Myth: Vitamin C prevents colds.
Truth: Not really, but it may reduce suffering time — a little bit. Meta-analyses examining whether prophylactic doses (200 milligrams) of vitamin C could prevent a cold revealed that there was no reduction in the frequency of catching a cold and only a little evidence — 8 to 14 percent — that it helped reduce the duration of colds. However, when looking specifically at skiers and marathoners in training, researchers found that a 200-plus-milligram dose of vitamin C cut their odds of getting a cold in half. If you regularly do high-intensity workouts, ensure you get your daily recommended 75 milligrams either through supplementation or through diet by way of dark leafy greens, bell peppers, tomatoes and sweet potatoes.
Myth: You should feed a cold and starve a fever.
Truth: Meh, sort of. There is an iota of veracity to this 16th century axiom, but in absence of conclusive scientific evidence, whether you should nosh really comes down to honoring your body cues. Fevers often spike because of bacterial infection, which also can cause nausea and suppress appetite, so it stands to reason that you’re probably not craving a pepperoni pizza if your temp is on the rise. In these instances, don’t force a feeding but rather focus on hydration.
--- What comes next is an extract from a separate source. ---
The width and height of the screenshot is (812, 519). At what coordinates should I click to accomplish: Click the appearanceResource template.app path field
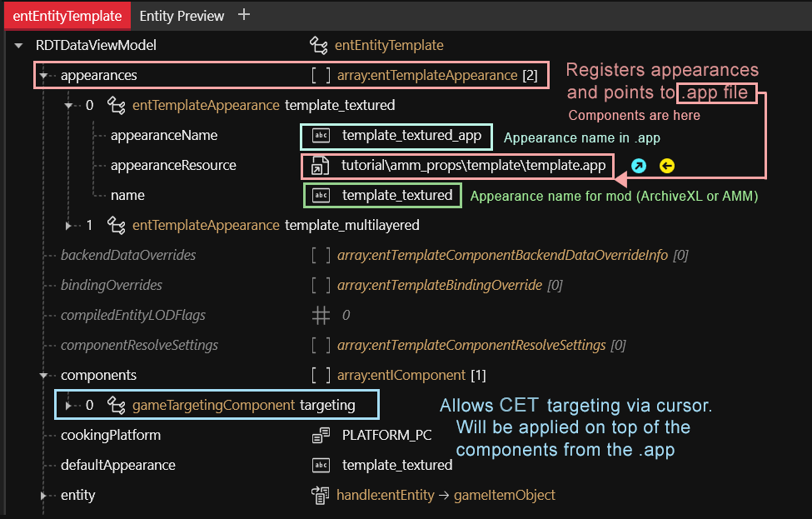tap(473, 165)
Colds, on the other hand, are viral and might not put a governor on your appetite, so go ahead and eat if you’re hungry.
Myth: Exercise increases immunity.
Truth: Yep. According to the National Institutes of Health, regular exercise does appear to increase immunity and can help prevent certain illnesses such as cardiovascular disease, Type 2 diabetes and several types of cancer. Physical activity improves circulation, which helps distribute immune components throughout your body and helps flush bacteria from your lungs and airways. It also can cause an increase in antibodies and white blood cells to help detect illness earlier, and the rise in core body temperature because of exercise may prevent bacteria from growing and multiplying. Don’t overdo it, though: Long-duration endurance training and too-frequent bouts of high-intensity interval training can introduce inflammation and raise the risk of infection in an overtaxed immune system.
Myth: A yogurt a day keeps the doctor away.
Truth: Negatory. Fermented foods that contain live cultures play a strong role in maintaining your microbiome and supporting immunity, but no single food can bulletproof your health, whether consumed habitually or not. Wellness guru Frank Lipman, M.D., recommends adding a small helping of a variety of foods such as sauerkraut, kimchi, miso, kefir and raw, organic apple cider vinegar to your menu a few times a week to help your gut bacteria thrive. And be sure to limit your consumption of sugar and refined flour, which research shows can spark inflammation and suppress immunity.
Myth: Soap and water is better than hand sanitizer for killing germs.
Truth: You’re all washed up: According to the Centers for Disease Control and Prevention, sudsing up on the reg with soap and water helps reduce the amount of all types of infectious germs and chemicals on your hands, while sanitizer only reduces certain kinds. Moreover, alcohol-based sanitizer indiscriminately kills all bacteria, including any good bugs found on your skin’s surface, and could lead to bacterial immunity: A 2018 study published in Science Translational Medicine showed that multiple strains of bacteria tested in a hospital setting had “adjusted” to sanitizers and were able to survive for longer periods, even after a good dousing. That same study found that many of those alcohol-tolerant microbial strains also could not be treated with last-line antibiotics. So yes, it’s prudent to keep sanitizers on hand as pinch hitters, but it’s way better to simply soap up.